[TO DO] Skip the pictures. Retype exactly, and only, the lines between the line holding "Task: Enable the Connectivity Watch toggle" and the last line below, inclusive.

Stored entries
....................

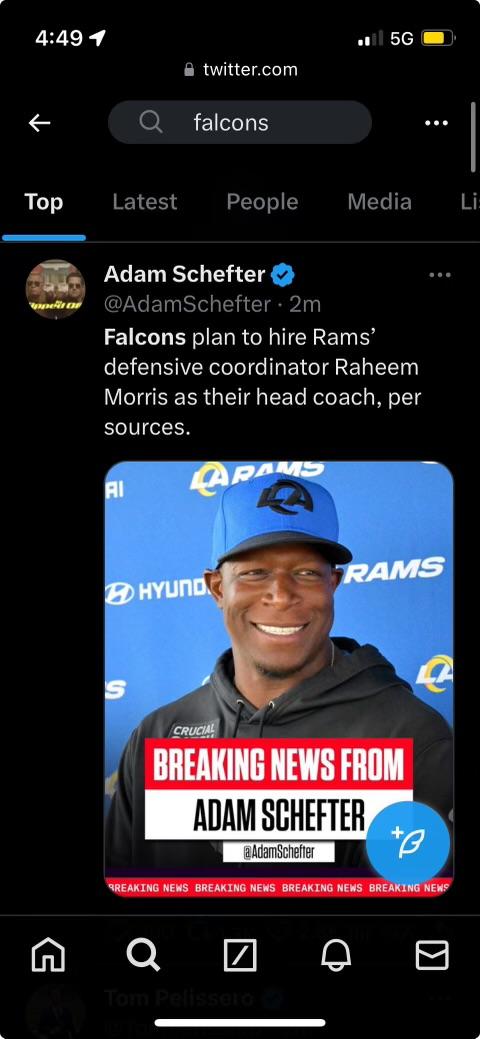Tap the back arrow icon
Image resolution: width=480 pixels, height=1039 pixels.
(40, 123)
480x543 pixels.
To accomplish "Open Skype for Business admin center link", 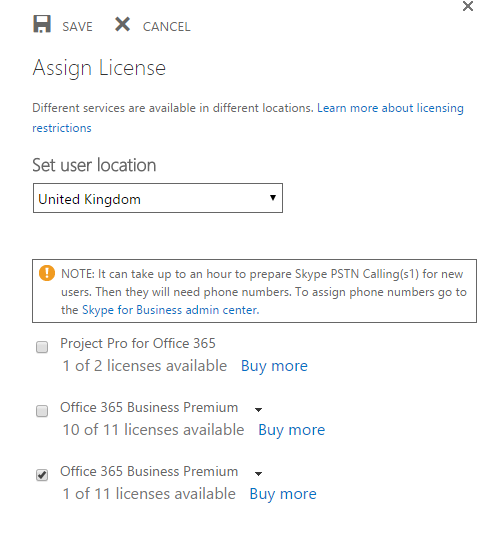I will click(170, 310).
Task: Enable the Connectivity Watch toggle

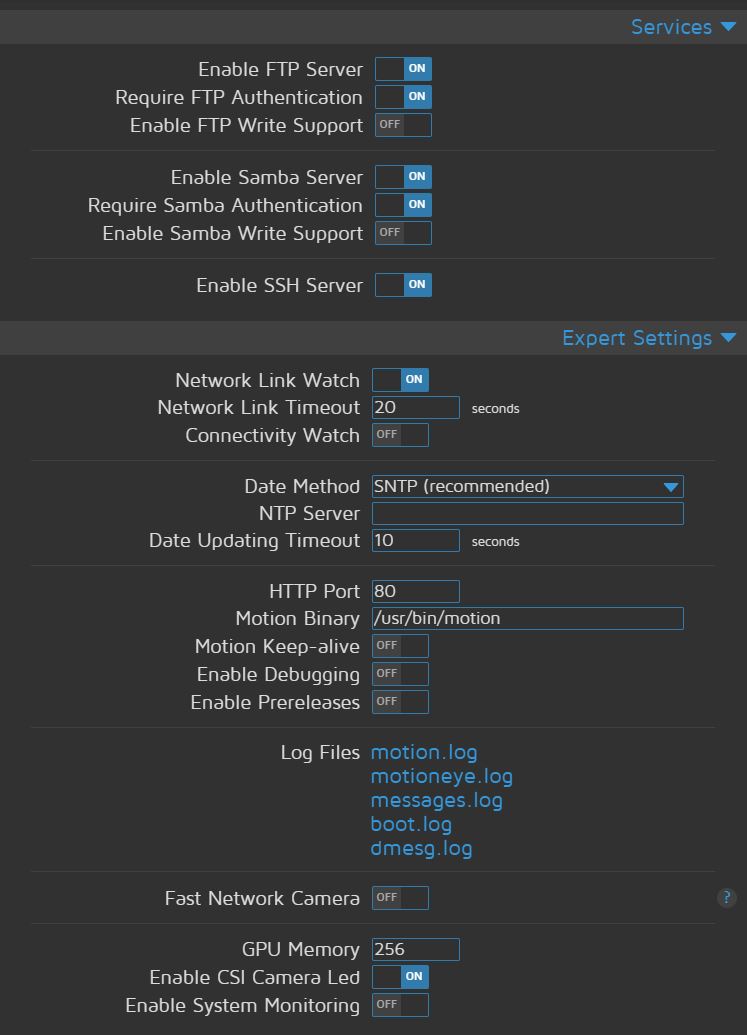Action: point(400,435)
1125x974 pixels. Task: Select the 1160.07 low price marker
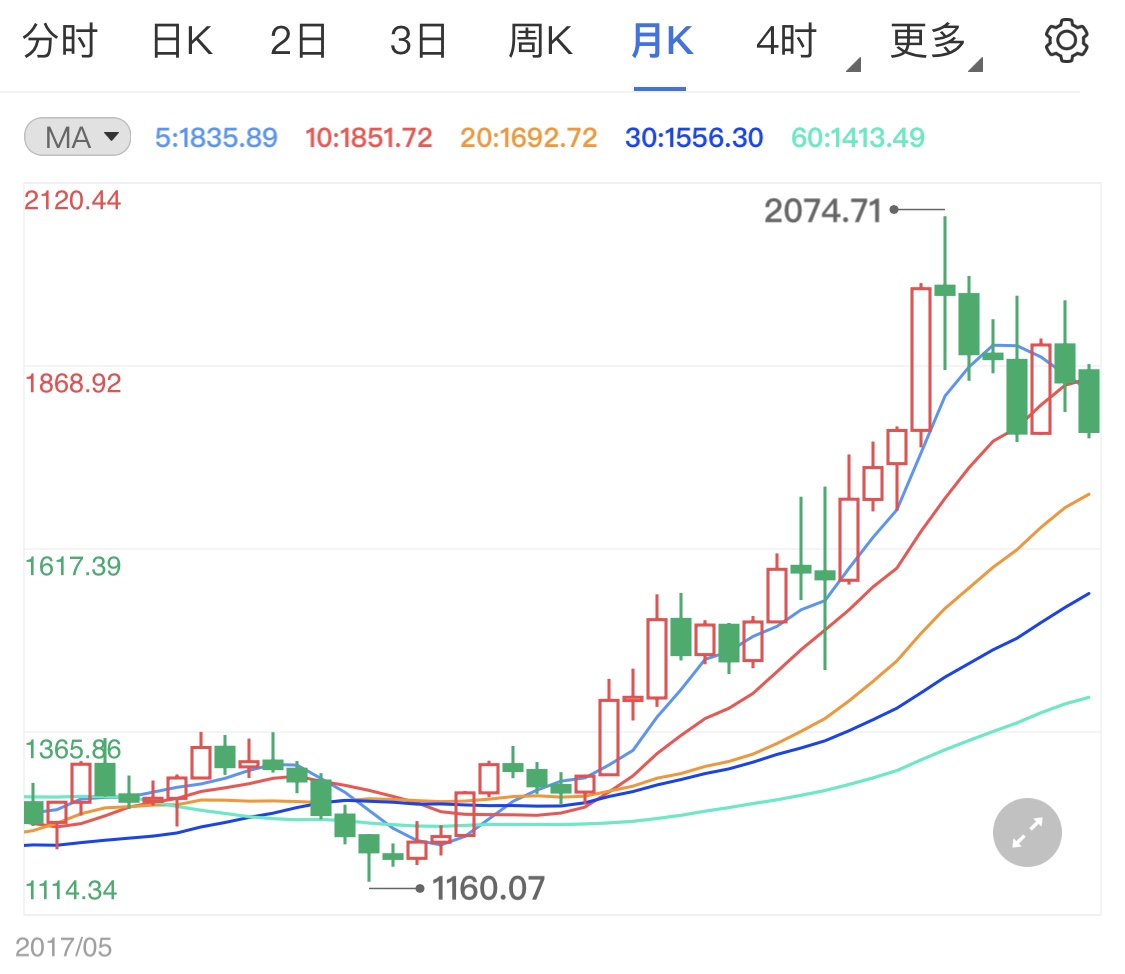point(490,888)
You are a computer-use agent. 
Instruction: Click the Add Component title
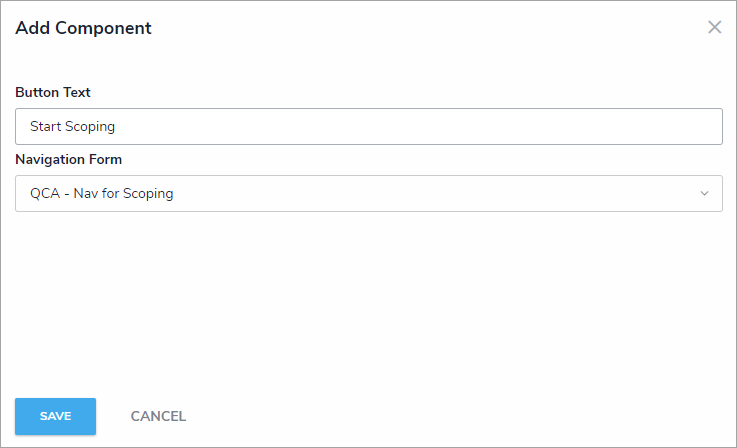pyautogui.click(x=83, y=28)
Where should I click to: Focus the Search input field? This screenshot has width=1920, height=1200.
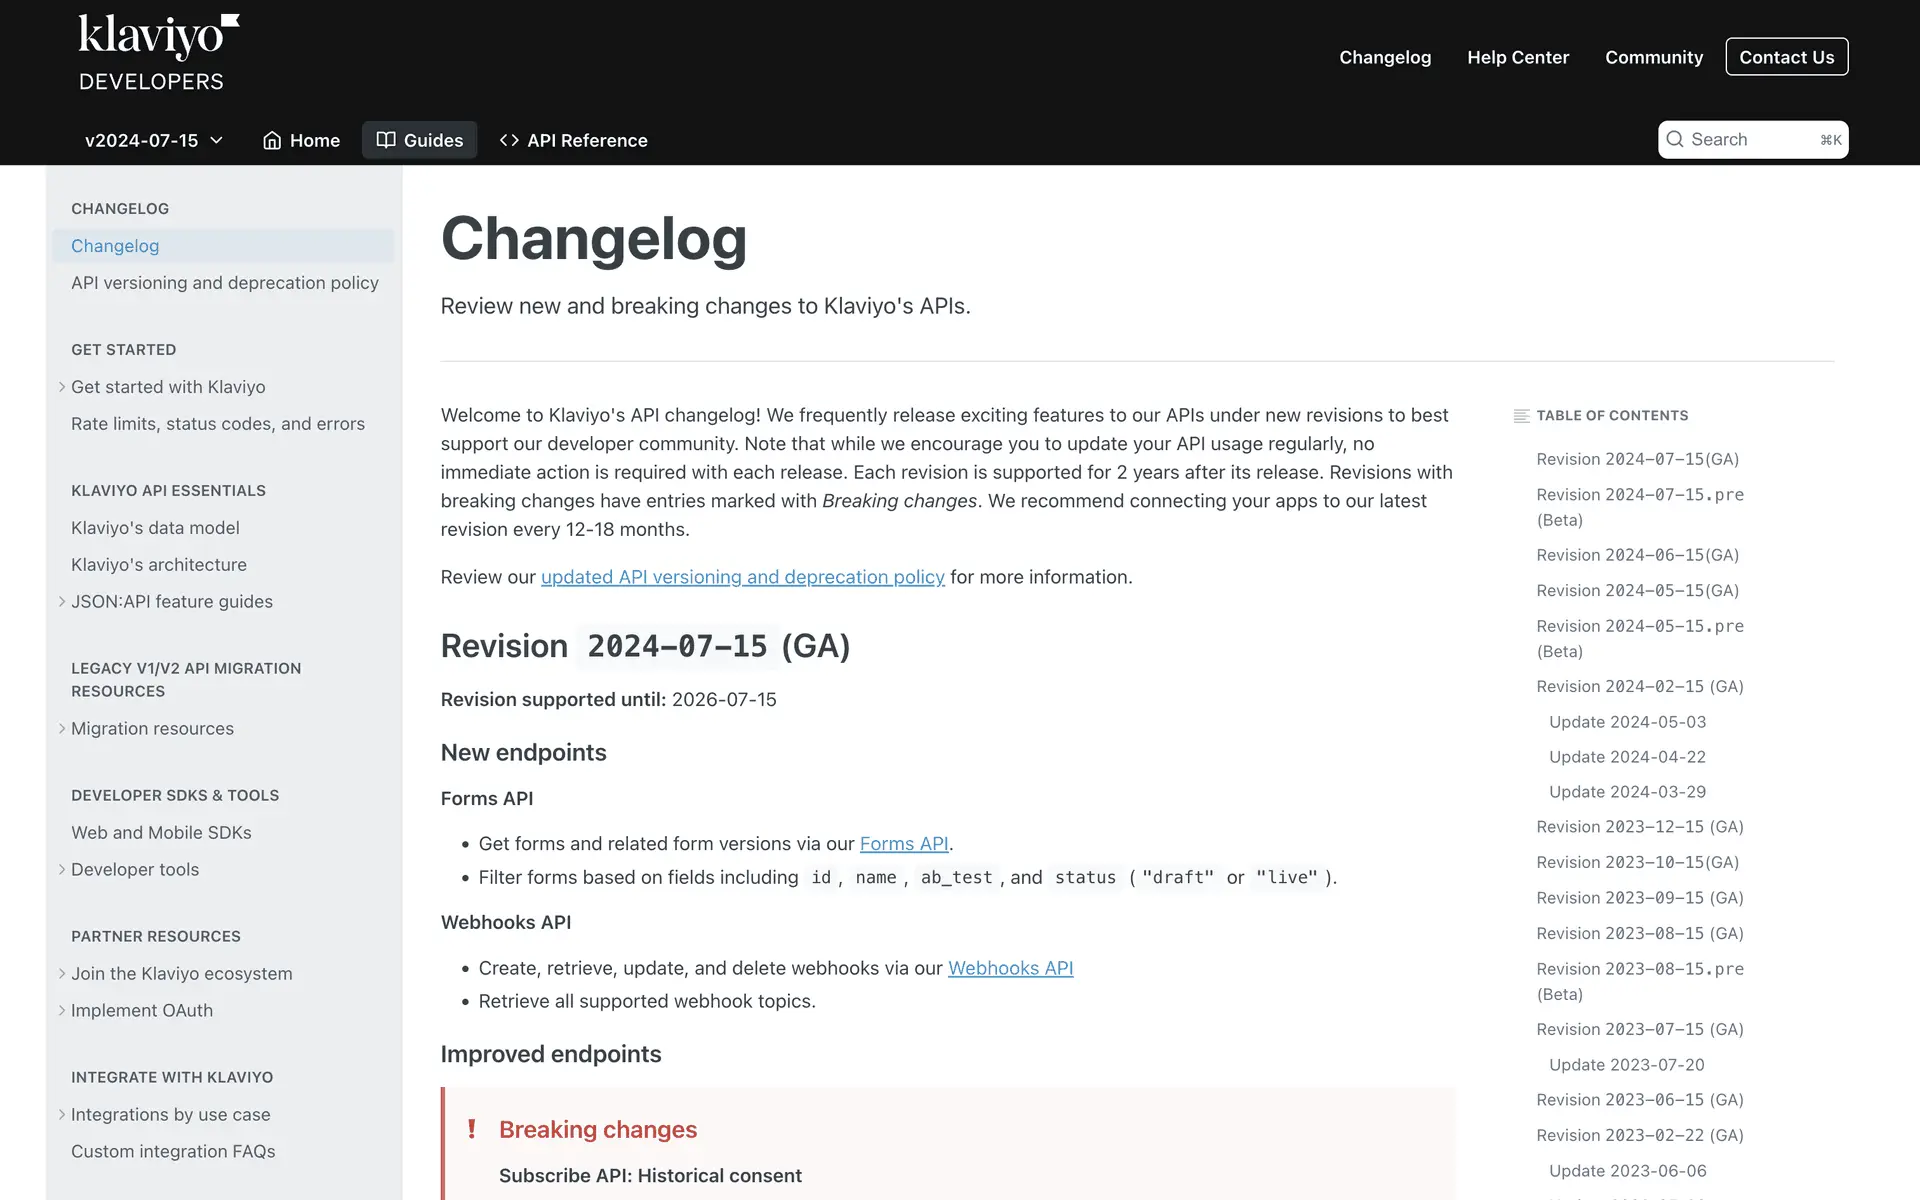1752,140

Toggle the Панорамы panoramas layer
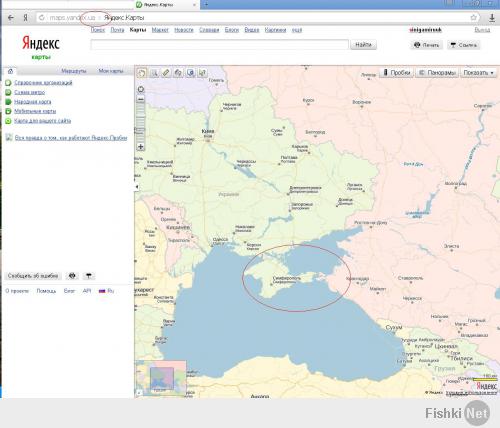437,72
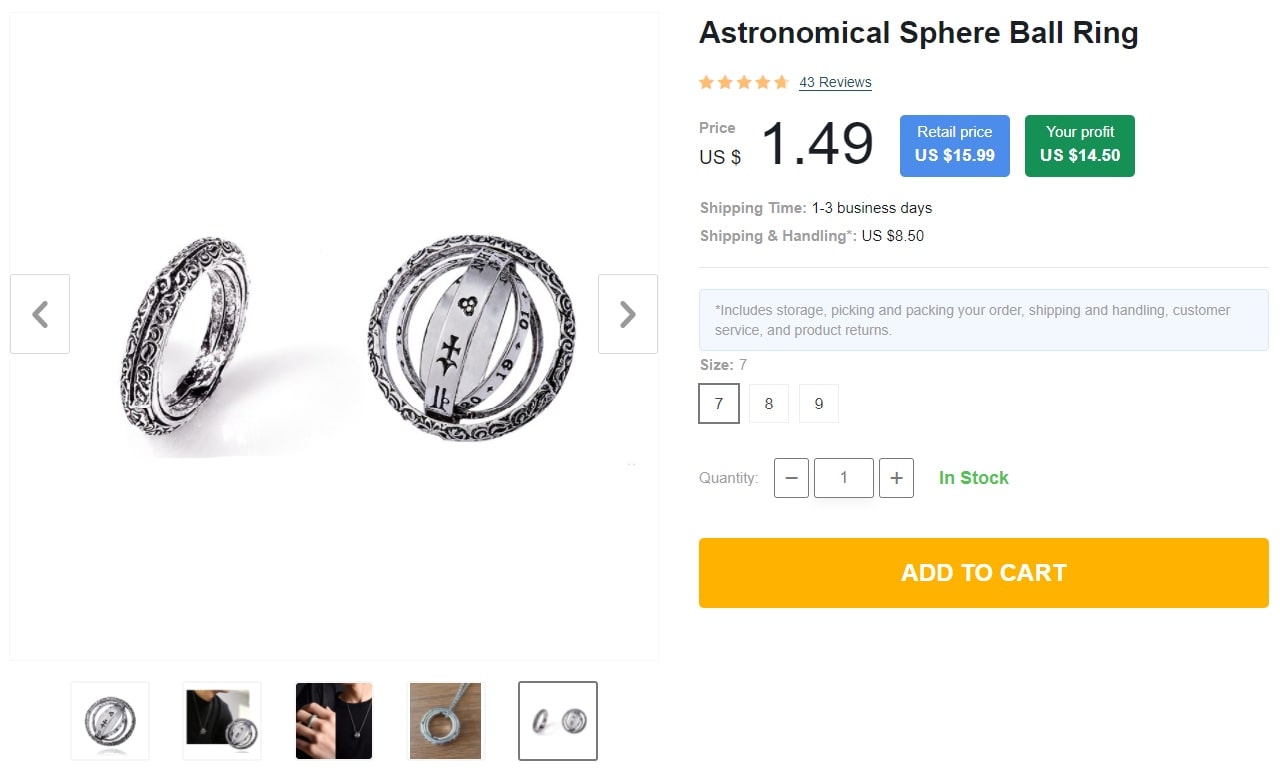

....................

[RESPONSE TO THE EXERCISE]
Task: Enable the Connectivity Watch toggle

Action: point(400,435)
1125x974 pixels. Task: Select the 1160.07 low price marker
point(490,888)
You are a computer-use agent. 
Instruction: Click the Add Component title
pyautogui.click(x=83, y=28)
Where should I click to: Focus the Search input field? This screenshot has width=1920, height=1200.
1752,140

Toggle the Панорамы panoramas layer
437,72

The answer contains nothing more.